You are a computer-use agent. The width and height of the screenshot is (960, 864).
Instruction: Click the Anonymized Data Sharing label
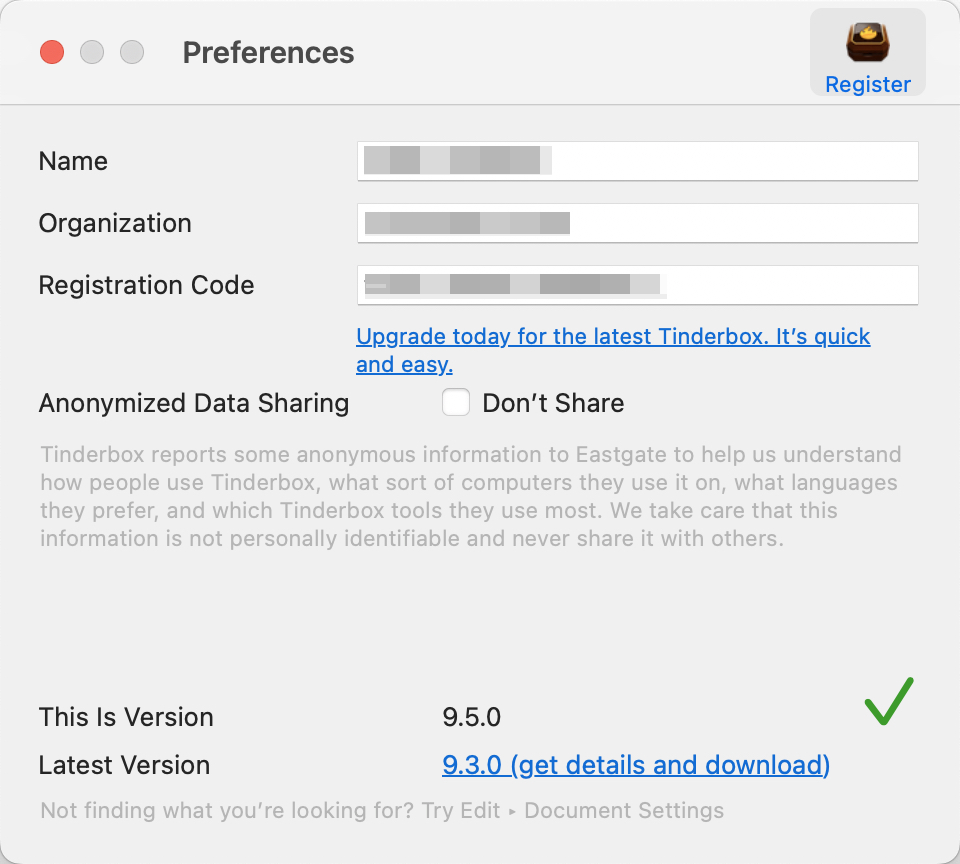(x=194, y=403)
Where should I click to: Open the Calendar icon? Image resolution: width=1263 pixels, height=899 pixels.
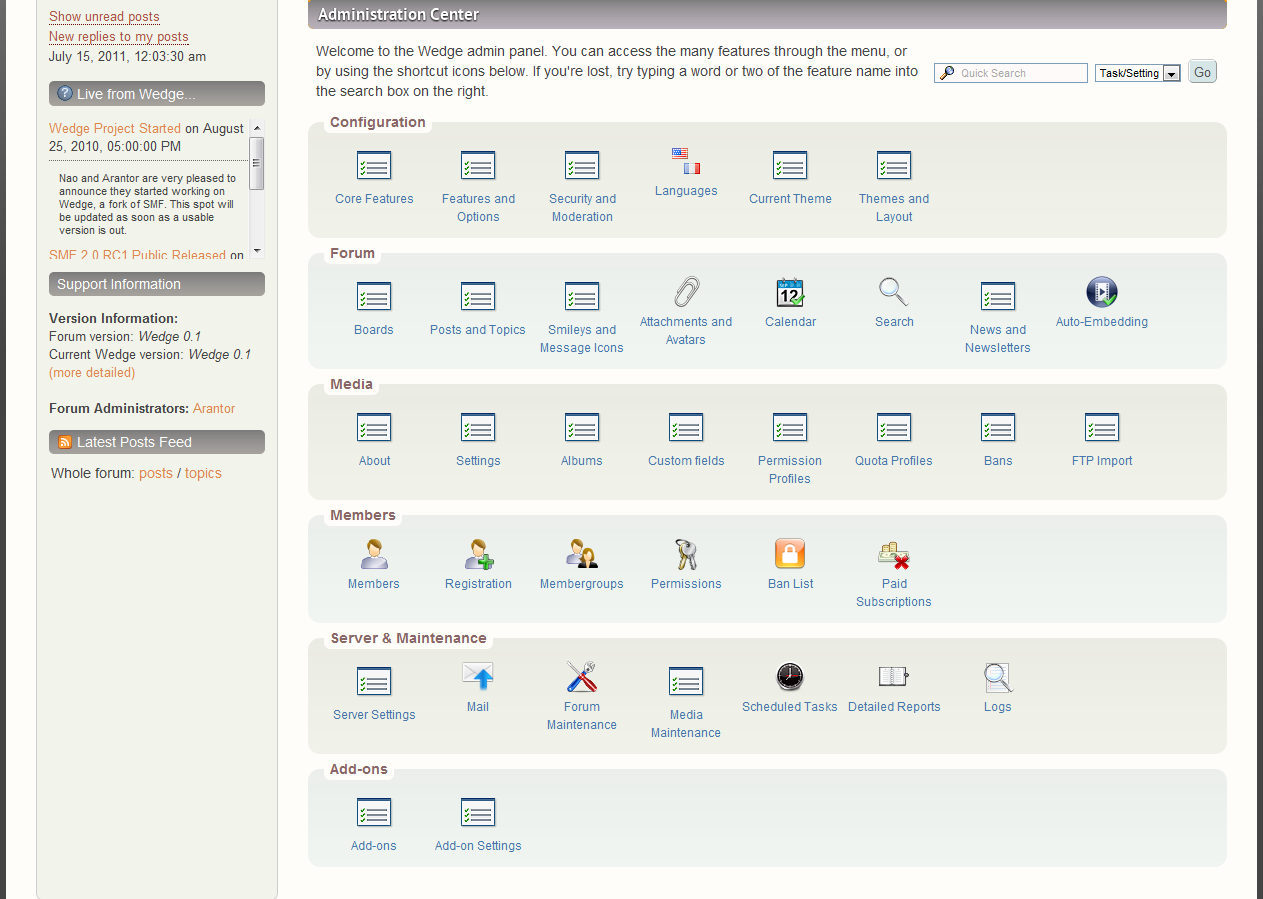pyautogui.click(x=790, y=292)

........

Begin with the line that has "Instruction: Click the" and continue to the last line of the entries, printing each line exactly and nothing else; include both ends and skip the pictures.

Instruction: Click the Anonymized Data Sharing label
(x=194, y=403)
Where should I click to: Open the Calendar icon? Image resolution: width=1263 pixels, height=899 pixels.
pyautogui.click(x=790, y=292)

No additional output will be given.